A eurodeputada socialista Ana Gomes disse hoje à Lusa que a acusação de “rebelião”, anunciada pelo Ministério Público angolano contra os 17 jovens detidos desde Junho, é reflexo do controlo do sistema judicial pelas forças no poder em Luanda. Onde está a novidade?

“D evo dizer que estava à espera. Desde que estive em Luanda e conversei sobre o assunto com o ministro da Justiça e com outros elementos do Governo fiquei convencida que eles iriam acusar, embora a acusação possa ser uma coisa ‘cavernícula’ na argumentação. Mas não me surpreendo porque a Procuradoria está completamente ao serviço do poder”, diz eurodeputada portuguesa que visitou Luanda no mês de aAgosto.

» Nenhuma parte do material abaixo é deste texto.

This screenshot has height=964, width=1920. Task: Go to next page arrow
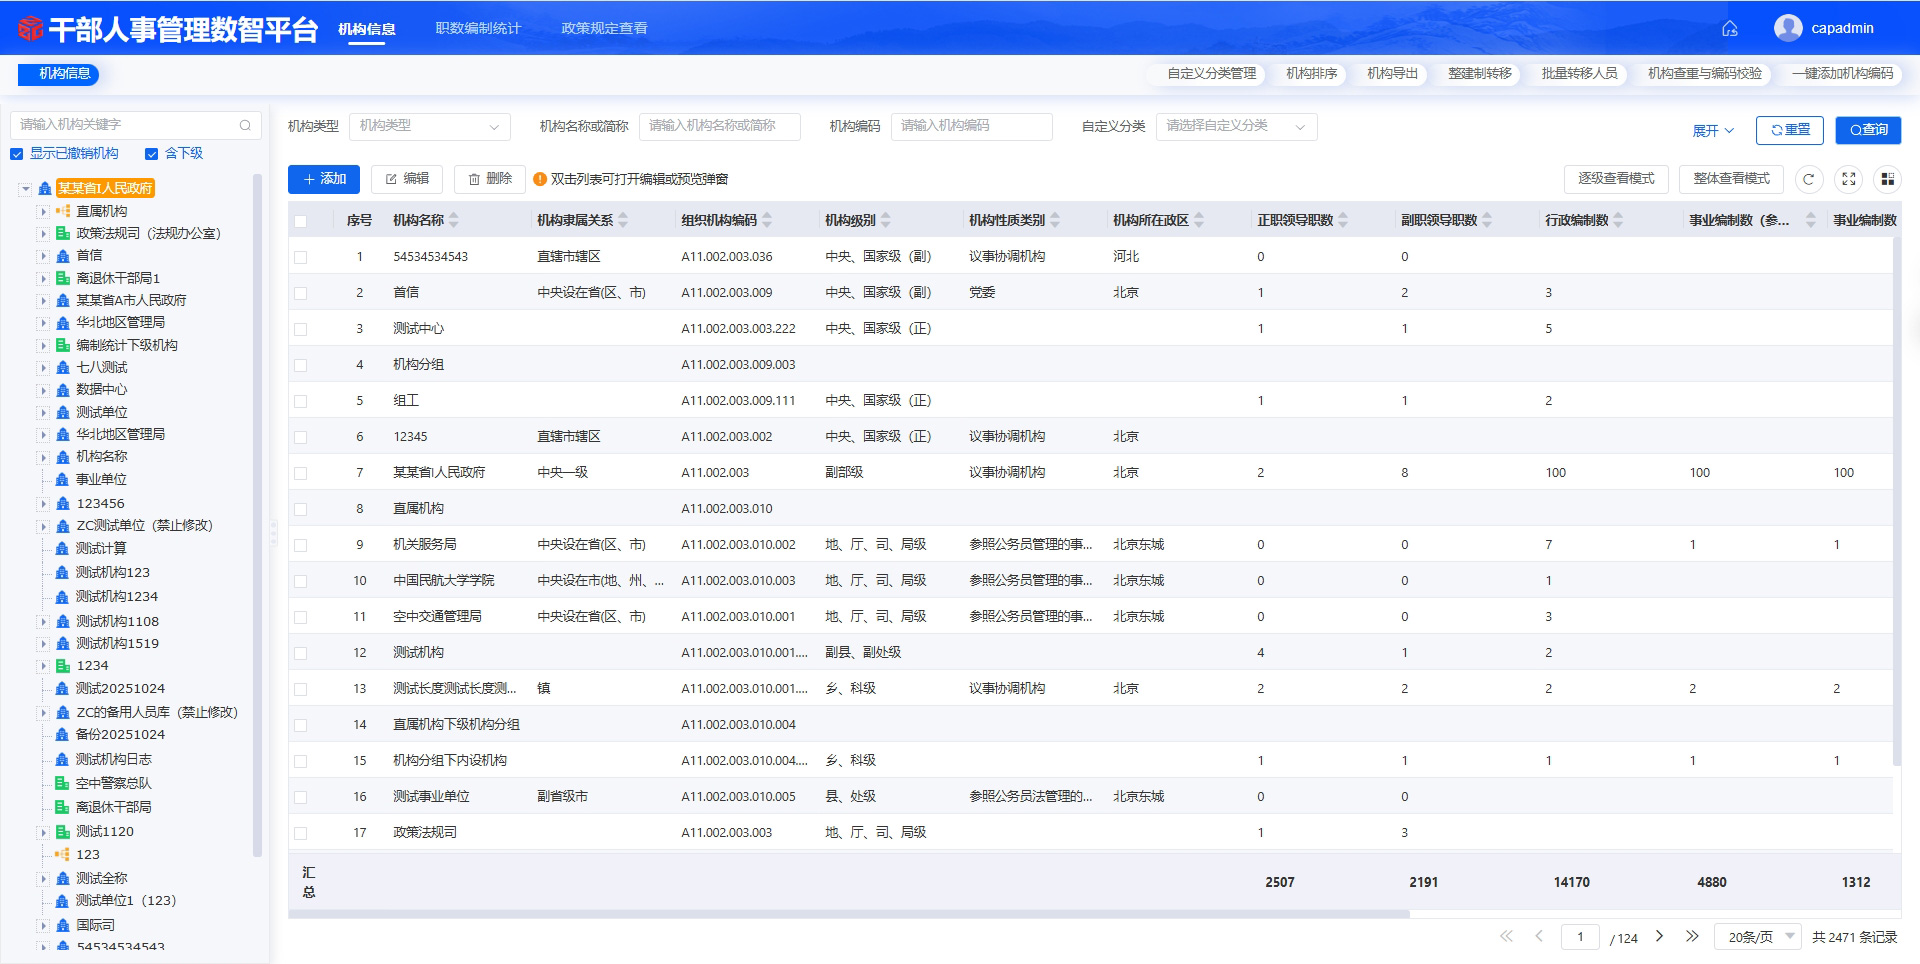[x=1659, y=936]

O Ministério Público do regime acusou hoje 17 jovens da preparação de uma rebelião e de um atentado contra o Presidente da República, José Eduardo dos Santos (no poder há 36 anos sem nunca ter sido nominalmente eleito), prevendo barricadas nas ruas e desobediência civil que aprendiam num curso de formação.

“Os arguidos planeavam, após a destituição dos órgãos de soberania legitimamente instituídos, formar o que denominaram ‘Governo de Salvação Nacional’ e elaborar uma ‘nova Constituição'”, lê-se na acusação, deduzida três meses depois das detenções.

Em causa está uma operação policial desencadeada a 20 de Junho de 2015, quando os jovens angolanos foram detidos em Luanda, em flagrante delito – segundo a tese do regime -, durante a sexta reunião semanal de um curso formação de activistas, para promover posteriormente a destituição do actual regime, diz a acusação.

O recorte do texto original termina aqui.